Terraform

Will the CAST AI provider remove the deprecated fields in version 4.0 and nothing else major that requires us to rework our provider usage?

Yes, that is correct.

Can one import the nodeTemplate state to the current Terraform state?

This question may concern you if you made some updates via the CAST AI console UI and when tried to redeploy, you see them get changed or destroyed.

The Terraform script needs to be changed and you need to add those fields. The Terraform state import just connects the Terraform resource to the node template - by importing, it just knows what object to change when applying changes (not how to apply them).

Our recommendation is to add the changes to a given module, run the Terraform plan, and repeat until there are no changes in the plan.

Alternatively, you can remove the module from the script and remove it from the Terraform state. This will make Terraform stop tracking the node template and it can be managed only from UI.

What is the limitation on the API token used for Terraform onboarding?

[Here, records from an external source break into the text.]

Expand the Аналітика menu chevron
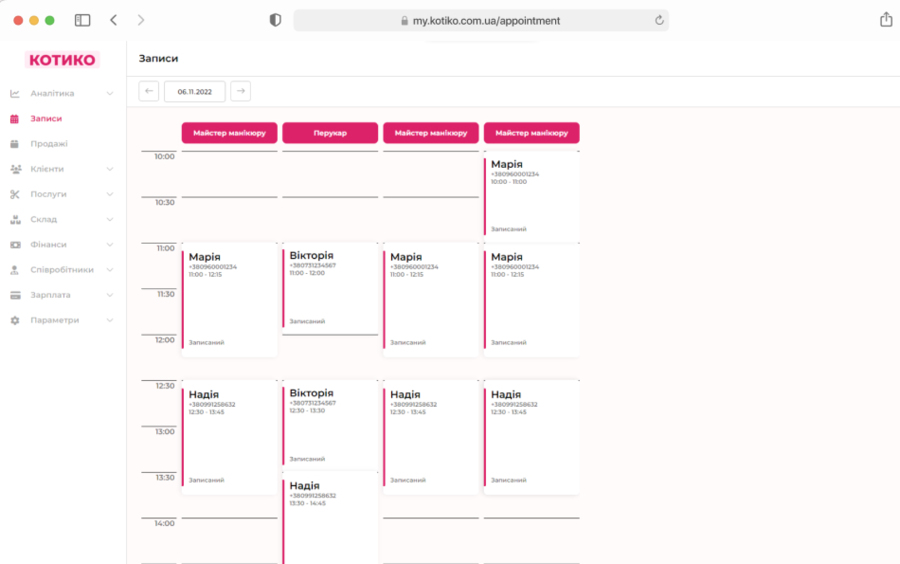pyautogui.click(x=110, y=94)
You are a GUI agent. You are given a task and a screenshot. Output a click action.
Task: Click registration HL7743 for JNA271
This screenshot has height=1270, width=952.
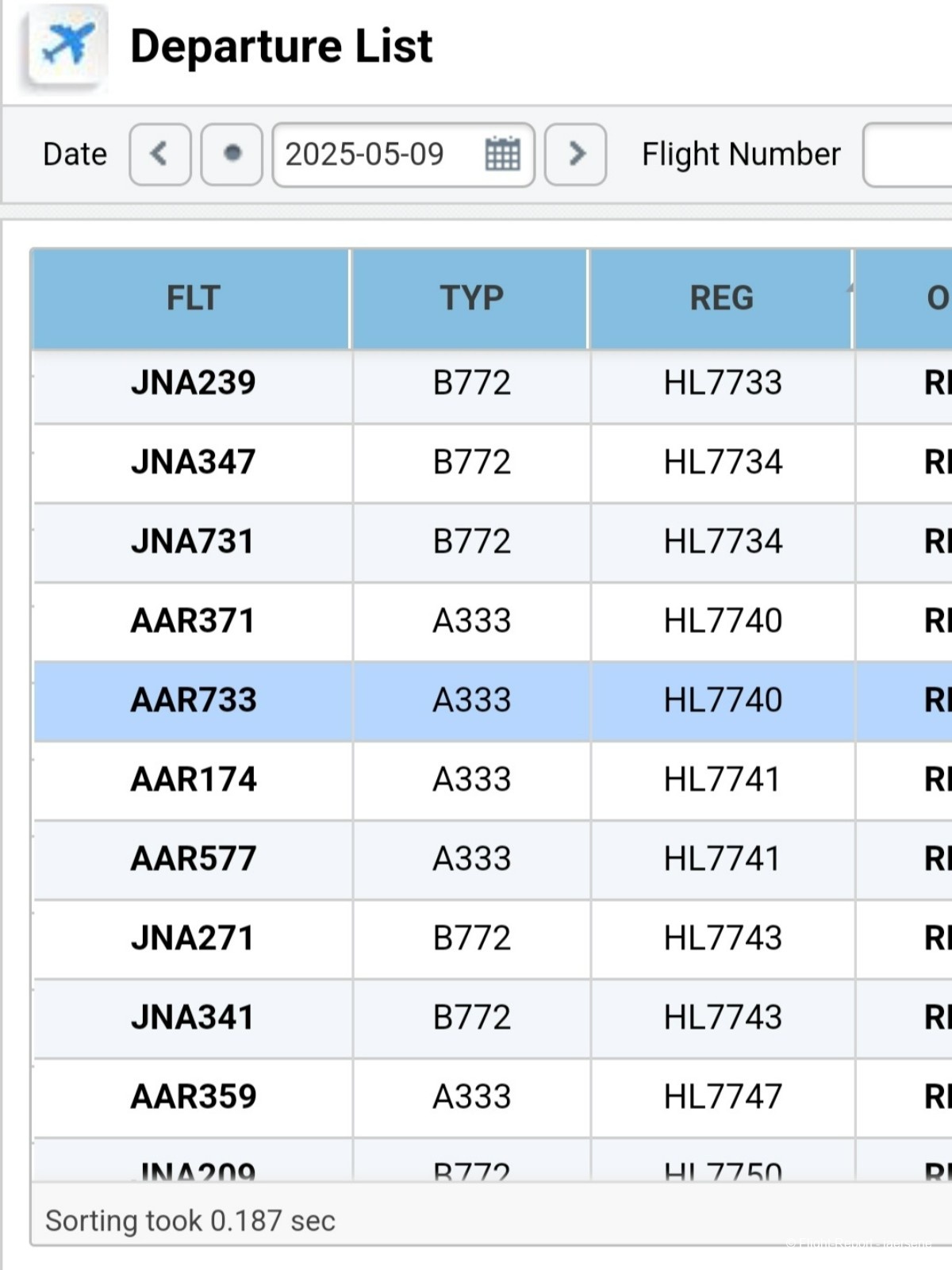[722, 938]
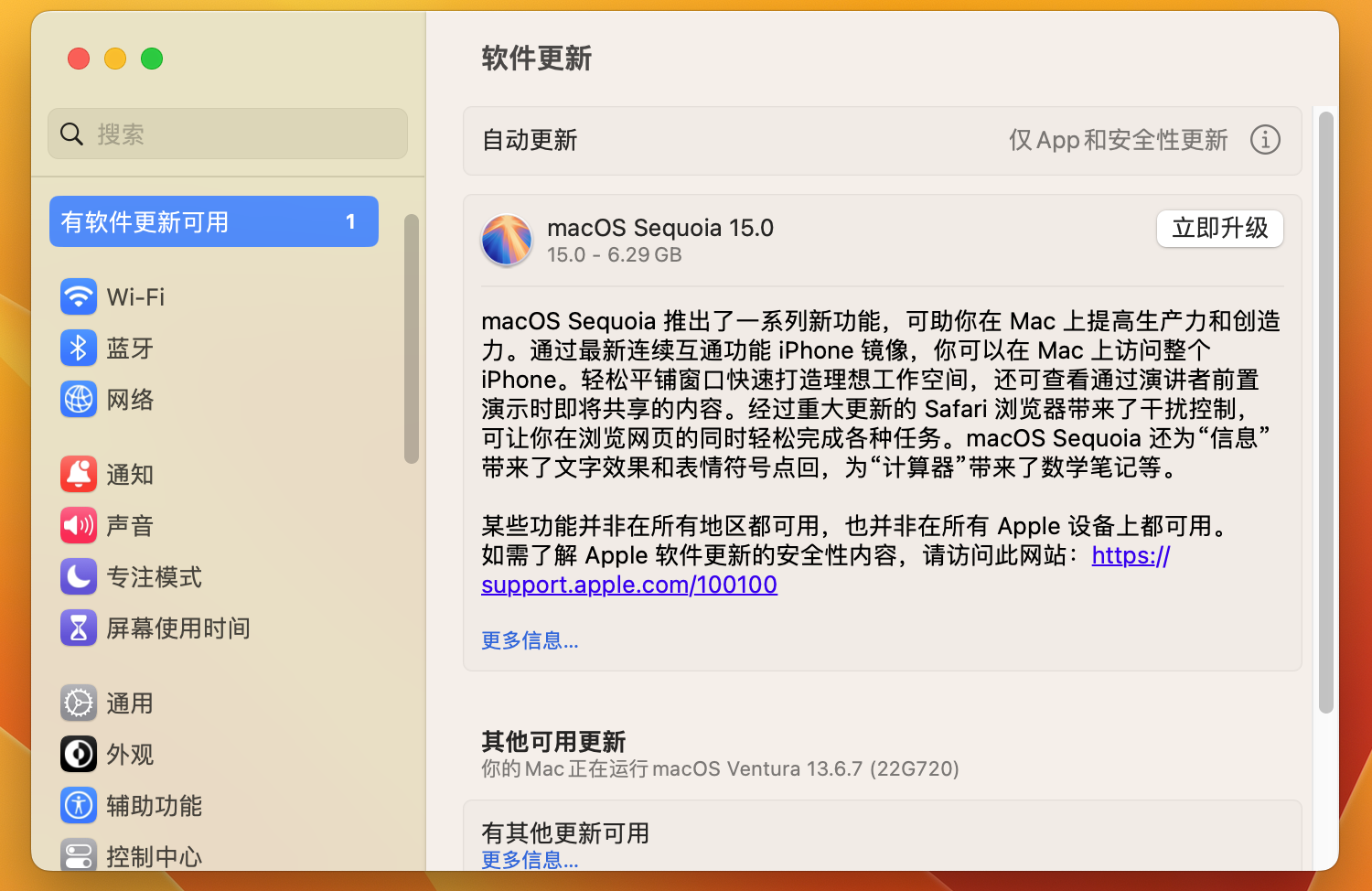Open the Network (网络) globe icon

(x=79, y=399)
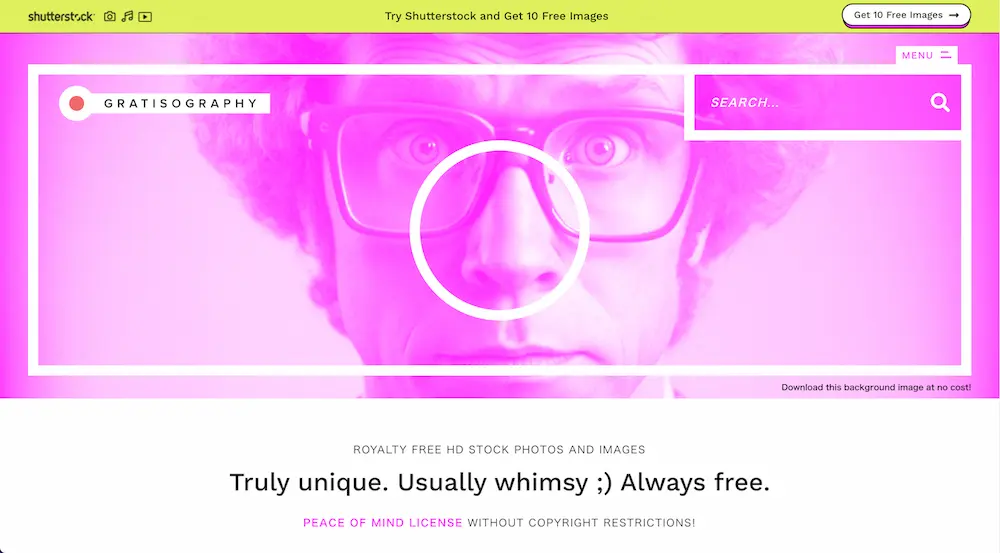Click the Royalty Free HD Stock Photos subtitle
1000x553 pixels.
499,450
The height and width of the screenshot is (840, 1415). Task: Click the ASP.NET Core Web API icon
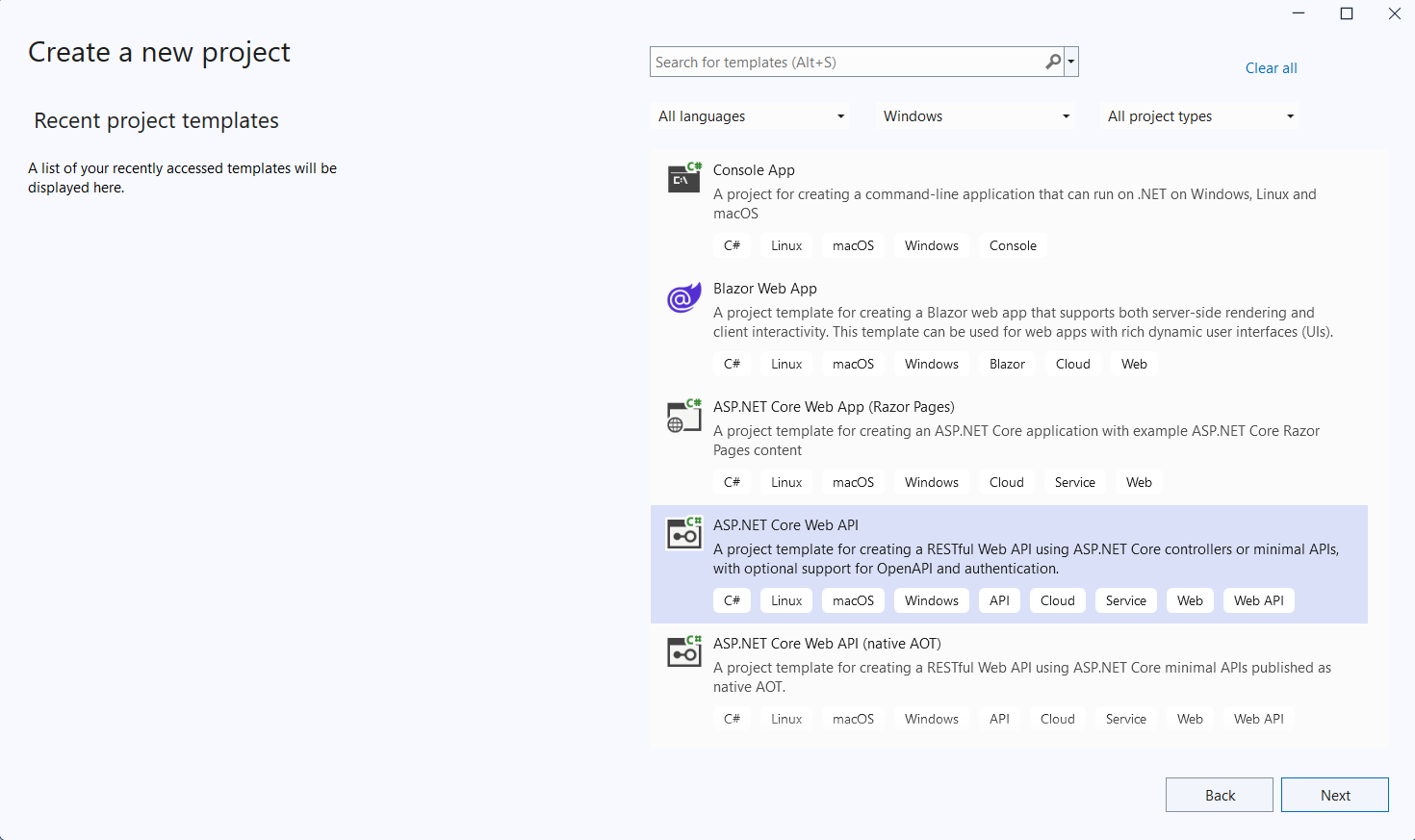pos(684,533)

In my cluster managed via Terraform I've used both a full access API key and the agent's API key for the cluster controller and didn't encounter any errors.

We created the token in the UI (onboarding script) for a specific cluster, bound to a specific onboarding; this token is tied to that cluster. The API key (created via UI) is not bound to a cluster. We don’t recommend sharing it between clusters, but it can be done.

If you reuse to token from the UI, you will face issues. The token from the UI expires after 4 hours and is also deleted when you delete a cluster.

For long-term use of clusters managed via Terraform, you need to use an API Token with Full Access created in the CAST AI UI.

How do we disconnect a cluster from CAST AI if we onboarded it using Terraform?

You can destroy CAST AIresources using Terraform as this is how the cluster was initially deployed. Also please ensure delete_nodes_on_disconnect-variable is set to true if you want to delete CAST AI-created resources on deletion.

What is your recommendation to move from version 3 to 5? I would like to know what impact each component will have.

We recommend that you follow the outlined steps for migrating from version 3.x.x to 5.x.x:

Follow these steps to migrate from version 3.x.x to 4.x.x.
Once you've completed the above step, proceed to follow the migration steps from version 4.x.x to 5.x.x.- here's a detailed instruction.
Lastly, make sure to add the parameters spot_interruption_predictions_enabled and spot_interruption_predictions_type to the castai_node_templateto enable Spot interruption predictions.

The following are moved from autoscaler_policies_json property with source and targets:

nodeConstraints.minCpuCores -> castai_node_template (min_cpu)
nodeConstraints.maxCpuCores -> castai_node_template (max_cpu)
nodeConstraints.minRamMib  -> castai_node_template (min_memory)
nodeConstraints.maxRamMib -> castai_node_template (max_memory)
customInstancesEnabled -> castai_node_template (custom_instances_enabled)
spotInstances.Enabled -> castai_node_template (spot)
spotInstances.spotDiversityEnabled -> castai_node_template (enable_spot_diversity) 
spotInstances.spotDiversityPriceIncreaseLimitPercent -> castai_node_template (spot_diversity_price_increase_limit_percent)
spotInstances.spotInterruptionPredictions -> Moved to castai_node_template spotInstances.spot_interruption_predictions_enabled)

Why do I get this error when running Terraform for a new cluster with same scheduled rebalancing and job?

Error:

│ Error: expected status code 200, received: status=404 body={"message":"Job not found","fieldViolations":\[]}  
│  
│   with module.castai-terraform.castai_rebalancing_job.spots,  
│   on .terraform/modules/castai-terraform/castai.tf line 117, in resource "castai_rebalancing_job" "spots":  
│  117: resource "castai_rebalancing_job" "spots" {  
│  
╵Error: Error returned by 'terraform plan': Failed to run terraform: exit status 1

Currently, a cluster must be created with its own rebalance schedule and rebalance job ID. CAST AI doesn't support this via Terraform at the moment.

What steps should I follow to sequentially migrate my CAST installation to Terraform (IaC)?

Disable autoscaling in Cast AI.
Activate non-Cast node pools.
Provision nodes from the cloud provider for these non-Cast node pools.
Sequentially delete all nodes from each node template, handling one node template at a time.
Verify that all Cast nodes are deleted, ensuring only the cloud provider nodes remain operational.
Finally, disconnect Cast AI from the cluster.